Nicholas Dunzelman

30-day field trial plan ยท checked May 19, 2026

What I would prove in the first month on Codex deployment.

This page answers the hiring-manager version of the question: not whether I can talk about AI coding, but what evidence I would produce if given a narrow field lane for 30 days.

AgentProof demo report showing browser evidence from a tested web app

By day 30, the team should have one reusable field kit: customer-neutral intake, scope card, two reference demos, 90-minute workshop script, verifier-backed handoff receipt, and a product feedback packet.

The public field-kit templates are here: AI Coding Deployment Field Kit. A filled example is here: AI Coding Deployment Sample Run. Runnable receipt proof is here: AI Coding Workflow Receipt Reference. The acceptance scorecard is here: AI Coding Field Trial Scorecard.

This is deliberately smaller than owning a portfolio. It is the fastest truthful path from high-potential candidate to measurable Codex deployment asset.

The plan now has a runnable acceptance scorecard. It validates role-need coverage, verifier evidence, release gates, official source URLs, and the no-outbound boundary before the field trial can be called ready.

python3 tools/deployment_receipt.py validate-scorecard --input examples/field_trial_acceptance_scorecard.json
python3 tools/deployment_receipt.py scorecard --input examples/field_trial_acceptance_scorecard.json

Current result: ready, 4.4/5 average, no blocked gates, no outbound before 2026-05-26. This is still public-safe readiness proof, not real customer rollout evidence.

  1. Week 1

    Field map and intake

    Learn the customer motion before building theater.

    • task-selection rubric;
    • scope card with owner, data boundary, rollback path, acceptance criteria, and verifier;
    • reject list for unsafe or unclear demo candidates.

    Proof: one reviewer can mark a proposed demo ready, repair, or reject.

  2. Week 2

    Reference demos

    Produce demos that are falsifiable, not merely impressive.

Your task ->
Output the 30-day field trial plan page in full, character for character.

[Collected data]
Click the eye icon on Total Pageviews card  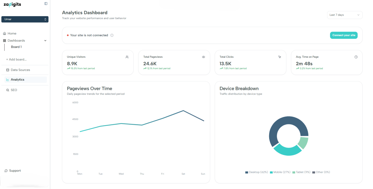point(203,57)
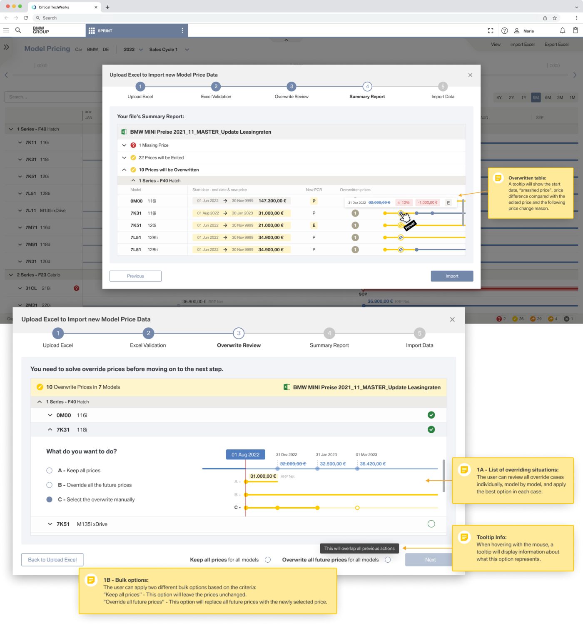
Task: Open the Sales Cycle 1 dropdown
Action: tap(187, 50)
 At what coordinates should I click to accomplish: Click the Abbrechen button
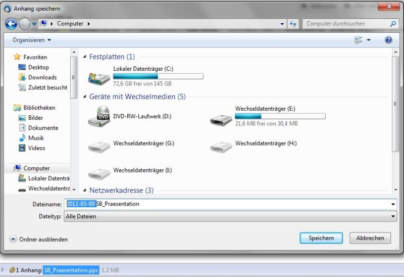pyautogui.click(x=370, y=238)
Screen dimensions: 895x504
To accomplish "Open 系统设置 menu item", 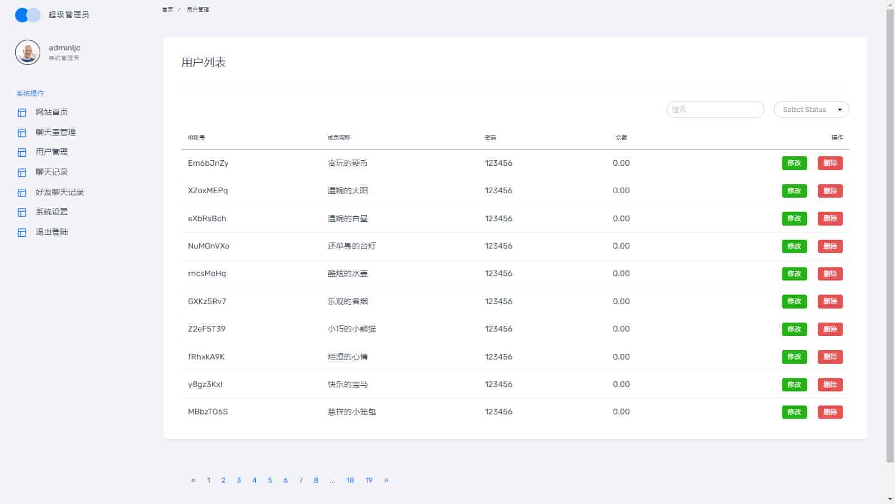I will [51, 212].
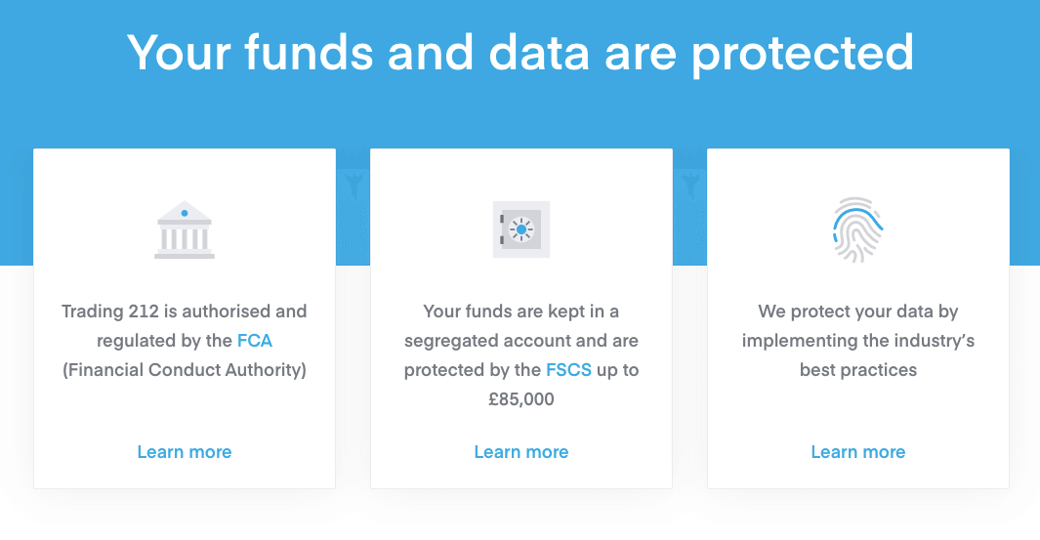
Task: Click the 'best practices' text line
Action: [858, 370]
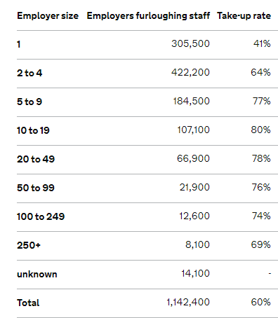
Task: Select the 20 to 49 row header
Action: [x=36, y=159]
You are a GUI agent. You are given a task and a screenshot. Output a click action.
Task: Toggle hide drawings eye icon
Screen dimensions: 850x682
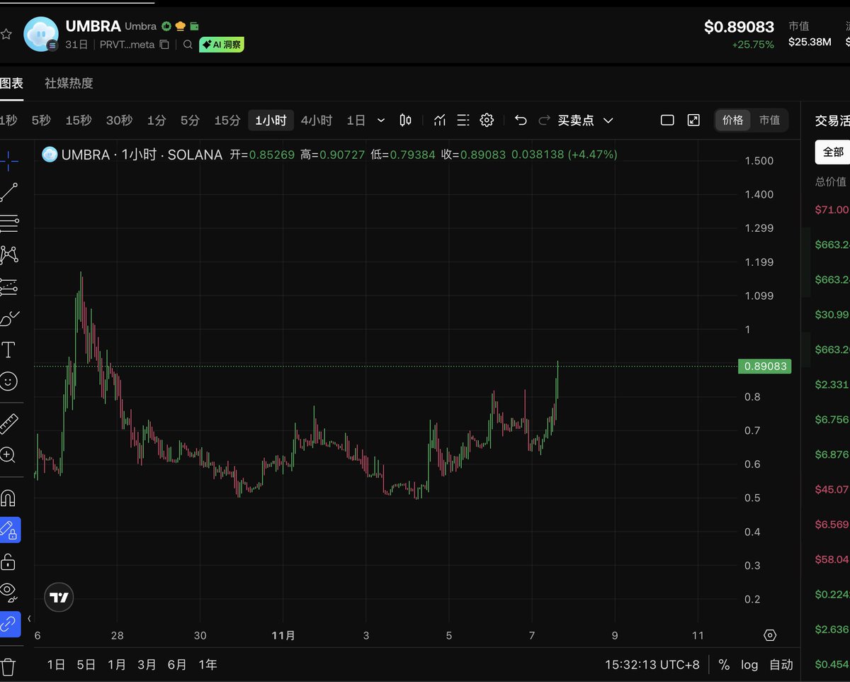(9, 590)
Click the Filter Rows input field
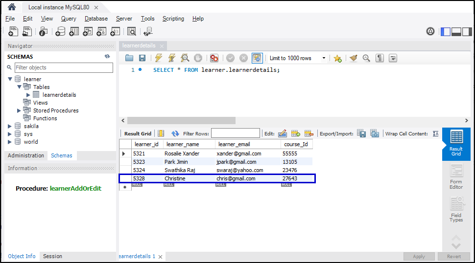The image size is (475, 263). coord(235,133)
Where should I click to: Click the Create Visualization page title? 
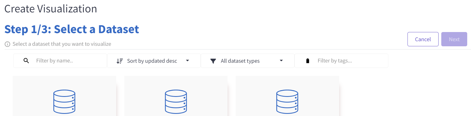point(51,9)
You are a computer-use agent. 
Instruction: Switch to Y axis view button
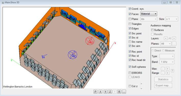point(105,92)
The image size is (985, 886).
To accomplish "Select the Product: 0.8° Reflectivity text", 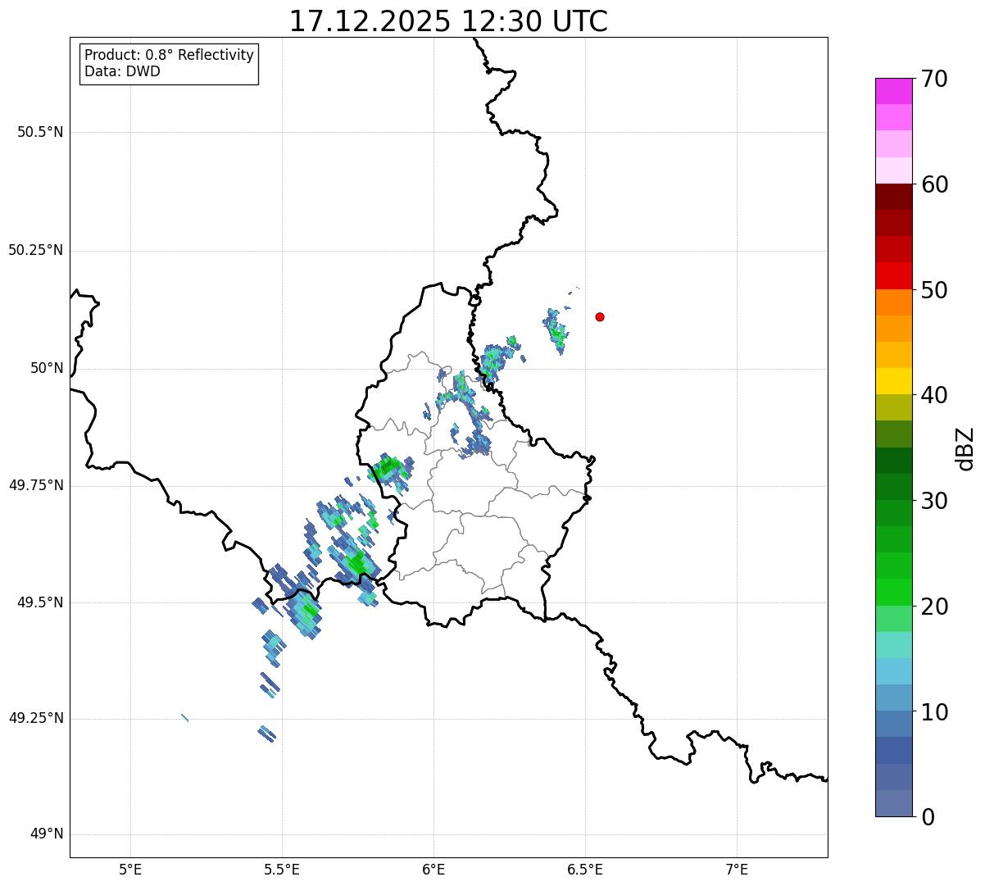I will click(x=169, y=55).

--

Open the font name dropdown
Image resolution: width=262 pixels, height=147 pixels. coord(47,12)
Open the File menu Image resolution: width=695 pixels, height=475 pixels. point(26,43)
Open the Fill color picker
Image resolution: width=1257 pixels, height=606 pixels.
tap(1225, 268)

The completed task ->
Nicholas Dunzelman

30-day field trial plan ยท checked May 19, 2026

What I would prove in the first month on Codex deployment.

This page answers the hiring-manager version of the question: not whether I can talk about AI coding, but what evidence I would produce if given a narrow field lane for 30 days.

AgentProof demo report showing browser evidence from a tested web app

By day 30, the team should have one reusable field kit: customer-neutral intake, scope card, two reference demos, 90-minute workshop script, verifier-backed handoff receipt, and a product feedback packet.

The public field-kit templates are here: AI Coding Deployment Field Kit. A filled example is here: AI Coding Deployment Sample Run. Runnable receipt proof is here: AI Coding Workflow Receipt Reference. The acceptance scorecard is here: AI Coding Field Trial Scorecard.

This is deliberately smaller than owning a portfolio. It is the fastest truthful path from high-potential candidate to measurable Codex deployment asset.

The plan now has a runnable acceptance scorecard. It validates role-need coverage, verifier evidence, release gates, official source URLs, and the no-outbound boundary before the field trial can be called ready.

python3 tools/deployment_receipt.py validate-scorecard --input examples/field_trial_acceptance_scorecard.json
python3 tools/deployment_receipt.py scorecard --input examples/field_trial_acceptance_scorecard.json

Current result: ready, 4.4/5 average, no blocked gates, no outbound before 2026-05-26. This is still public-safe readiness proof, not real customer rollout evidence.

  1. Week 1

    Field map and intake

    Learn the customer motion before building theater.

    • task-selection rubric;
    • scope card with owner, data boundary, rollback path, acceptance criteria, and verifier;
    • reject list for unsafe or unclear demo candidates.

    Proof: one reviewer can mark a proposed demo ready, repair, or reject.

  2. Week 2

    Reference demos

    Produce demos that are falsifiable, not merely impressive.